Source document:
==========
Explore advanced thermo-optical properties for radiation modeling

Practice defining advanced thermo-optical properties for radiation modeling. You will troubleshoot issues associated with element normals and optical properties.

Download and extract the part files.

Open the model Simulation file

  1. Choose FileOpen and open shellprops\shell_props_sim1.sim.
  2. Choose FilePreferencesUser Interface and on the Dialog and Precision page, reset the dialog box memory.
  3. Click OK.
    The model consists of a wall mounted on a plate. It also contains a filament on one side of the wall, which is radiating a heat source emitting 200 Watts, and a box on other side. The model is meshed, and all the materials and properties are defined. The model contains two defined simulation objects:
    • Radiative Heating to model a heat source.
    • Enclosure Radiation to define physical enclosures within which the solver computes the radiation.


View the temperature results

Verify that the heat distribution is correct from the beam elements emitting 200 Watts. You would expect the top section of the wall to have the maximum temperature as it is closer to the heat source.

  1. In the Simulation Navigator, expand Solution 1Results nodes, right-click the Thermal node and select Specify.
  2. In the Directory group, browse to the shellprops folder and select the .bun file.
  3. Click OK.
  4. In the Simulation Navigator, double-click the Thermal node.
  5. In the Post Processing Navigator, expand the Thermal node and double-click the Temperature - Nodal node.
    Notice that the hottest elements are not adjacent to the top wall, but on the base. In fact, the coldest elements are located near the top wall.

Examine the wall mesh collector

Examine thermo-optical properties and the element normals of the wall to verify that the wall side facing the heat source has appropriate thermo-optical properties.

  1. Choose Home tab→Context group→Return to Home .
  2. In the Simulation Navigator, right-click shell_props_fem.fem and choose Open in Window.
  3. Expand the 2D Collectors node, right-click the wall node, and choose Edit.
    Observe that the thermo-optical properties are only set for the top face. Only the top face of the wall models radiation. The top face of the wall is the face with positive normals.
  4. Click Cancel.
==========
Data excerpts:
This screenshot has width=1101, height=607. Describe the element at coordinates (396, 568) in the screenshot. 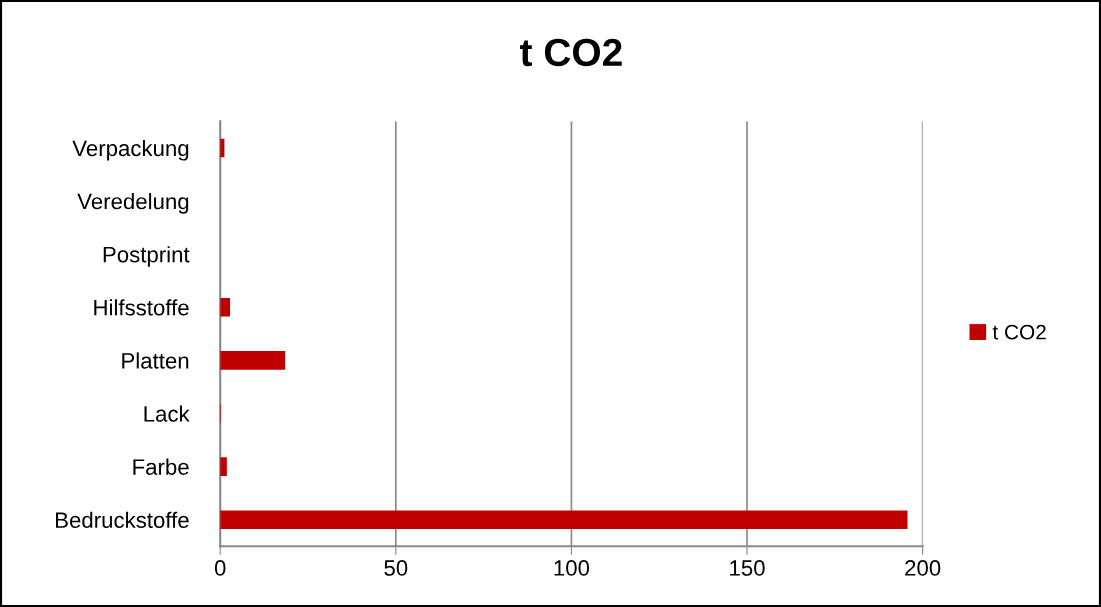

I see `x-tick-label: 50` at that location.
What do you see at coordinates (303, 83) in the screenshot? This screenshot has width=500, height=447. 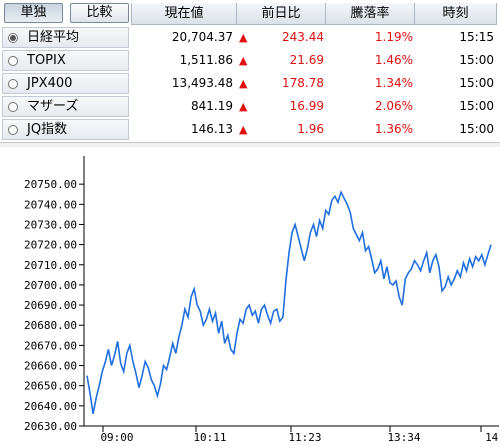 I see `change-value: 178.78` at bounding box center [303, 83].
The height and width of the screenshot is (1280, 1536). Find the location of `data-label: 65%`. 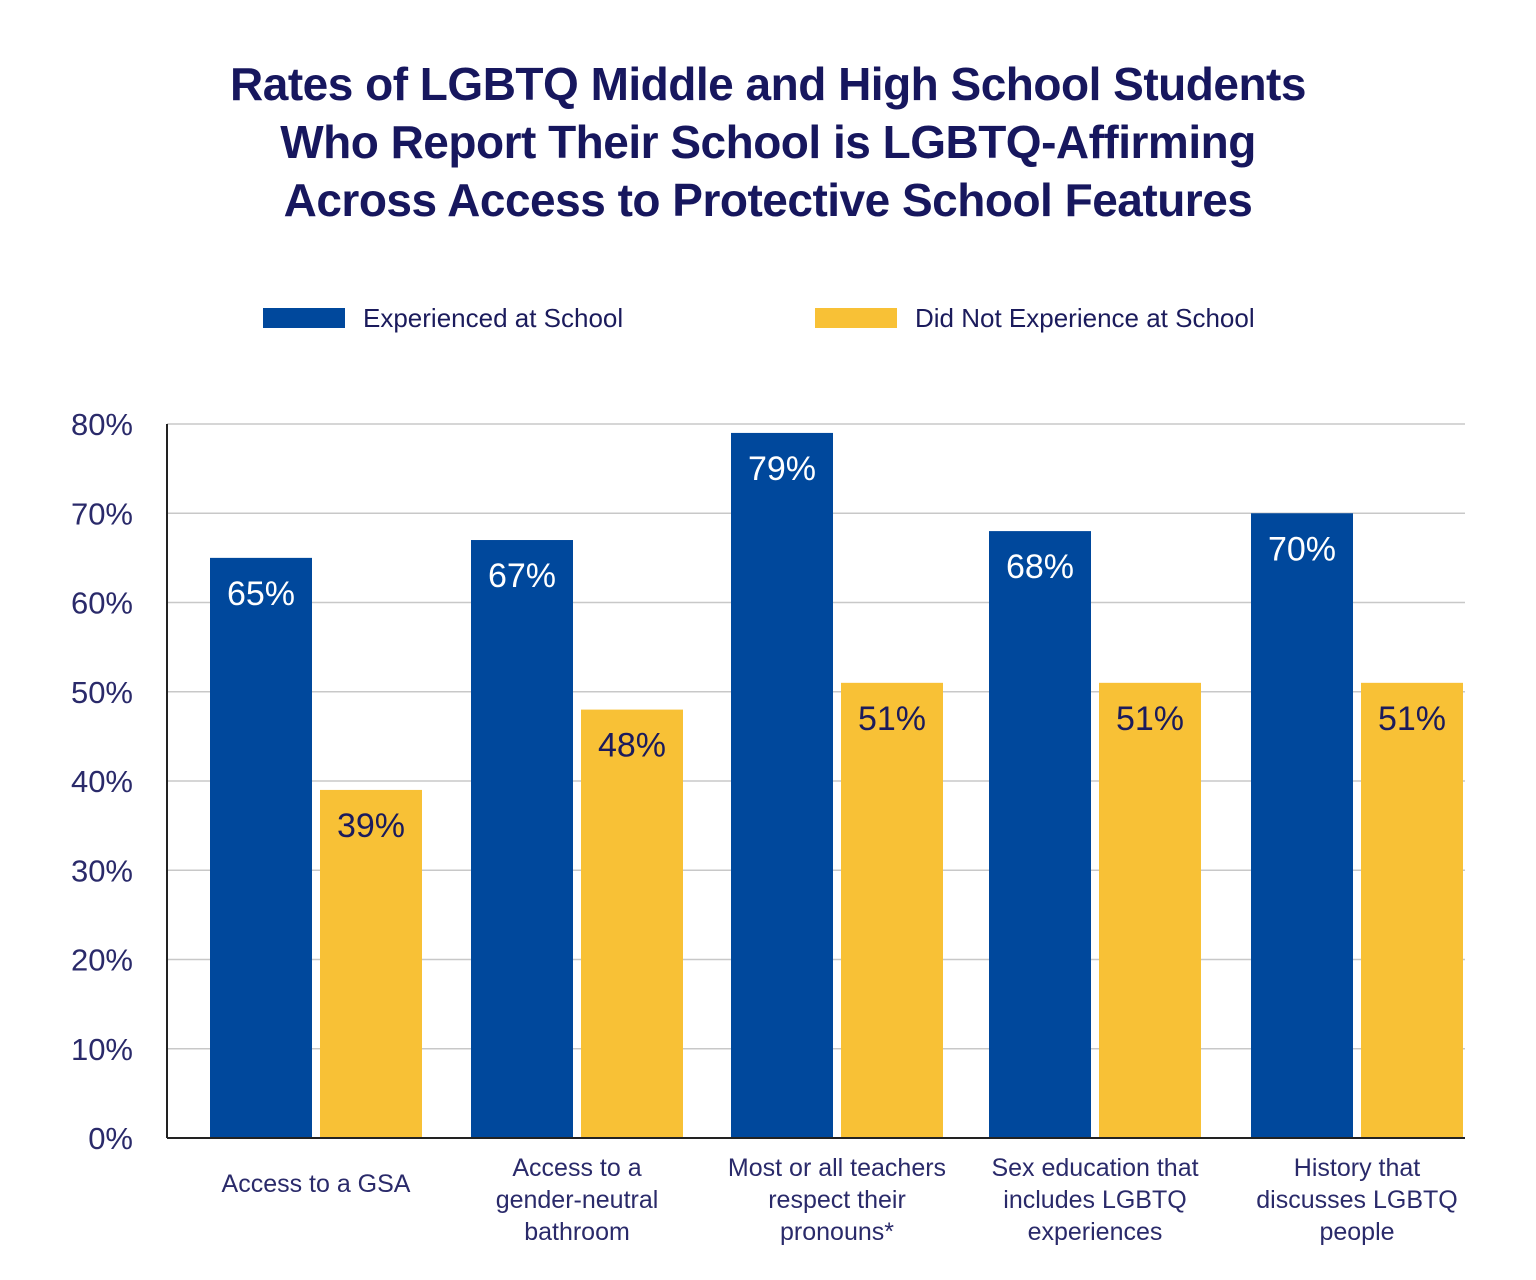

data-label: 65% is located at coordinates (261, 594).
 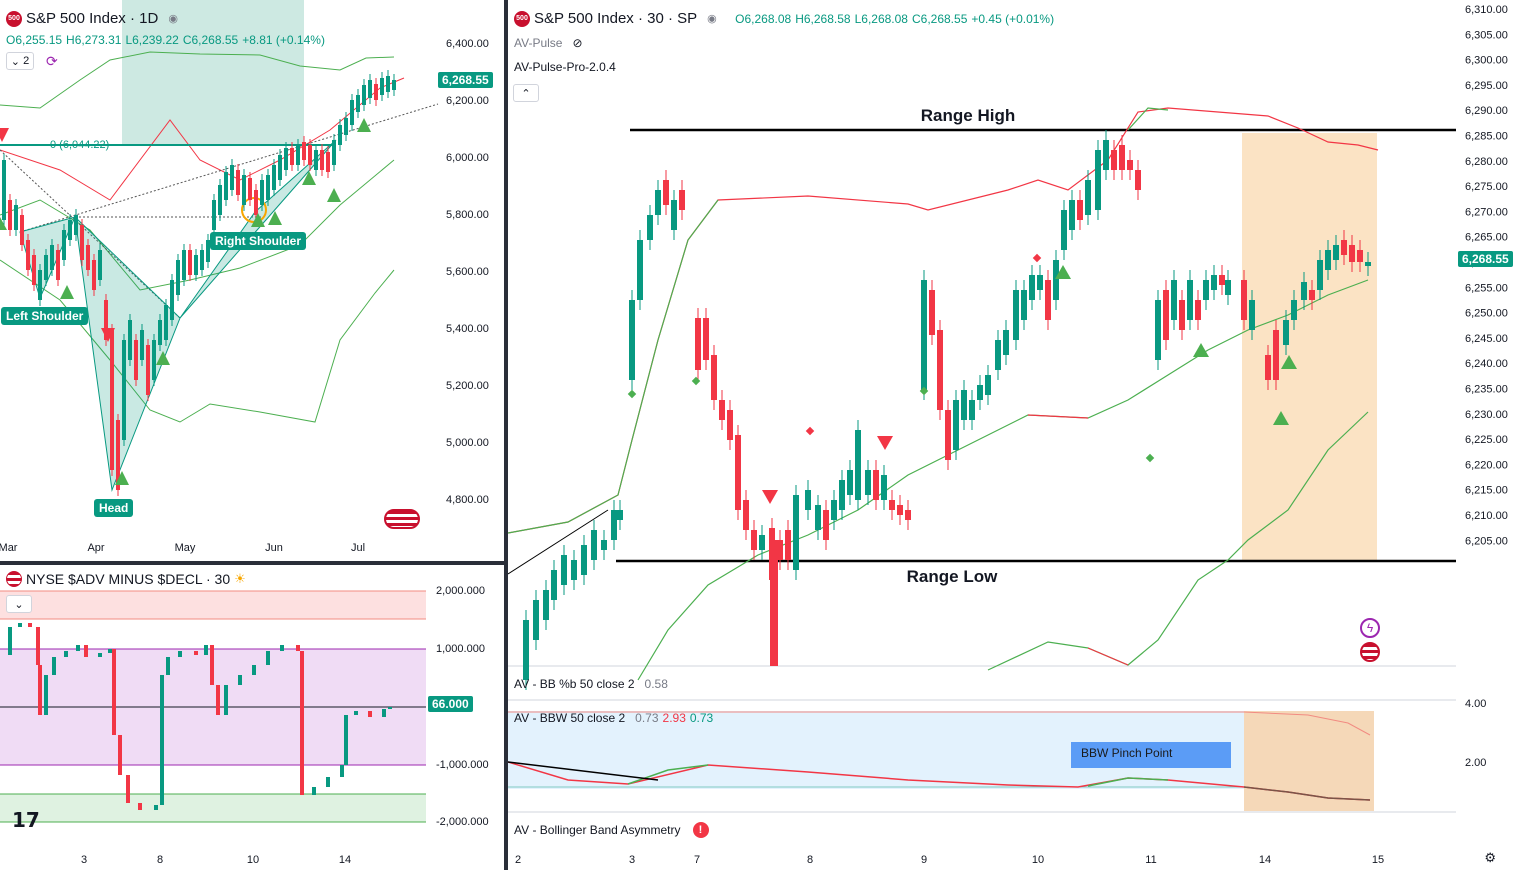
==========
Assignment 1:
Reproduce the passage of the radiation modeling tutorial between "View the temperature" and "the heat source.", inclusive.
Assignment 2:
Summarize the radiation modeling tutorial in two sentences.
Assignment 3:
Answer these questions from the radiation modeling tutorial:
(a) How many Watts does the heat source emit?
(b) What two simulation objects does the model contain?
(c) For which face of the wall are the thermo-optical properties set?

Answer area 1:
View the temperature results

Verify that the heat distribution is correct from the beam elements emitting 200 Watts. You would expect the top section of the wall to have the maximum temperature as it is closer to the heat source.

Answer area 2:
The tutorial has you open a meshed model of a wall mounted on a plate, with a filament emitting 200 Watts on one side of the wall and a box on the other, and view the temperature results, which show the hottest elements on the base rather than near the top wall. Examining the wall mesh collector then shows that thermo-optical properties are set only for the top face, the face with positive normals, so only that face of the wall models radiation.

Answer area 3:
(a) 200 Watts.
(b) Radiative Heating and Enclosure Radiation.
(c) The top face, which is the face with positive normals.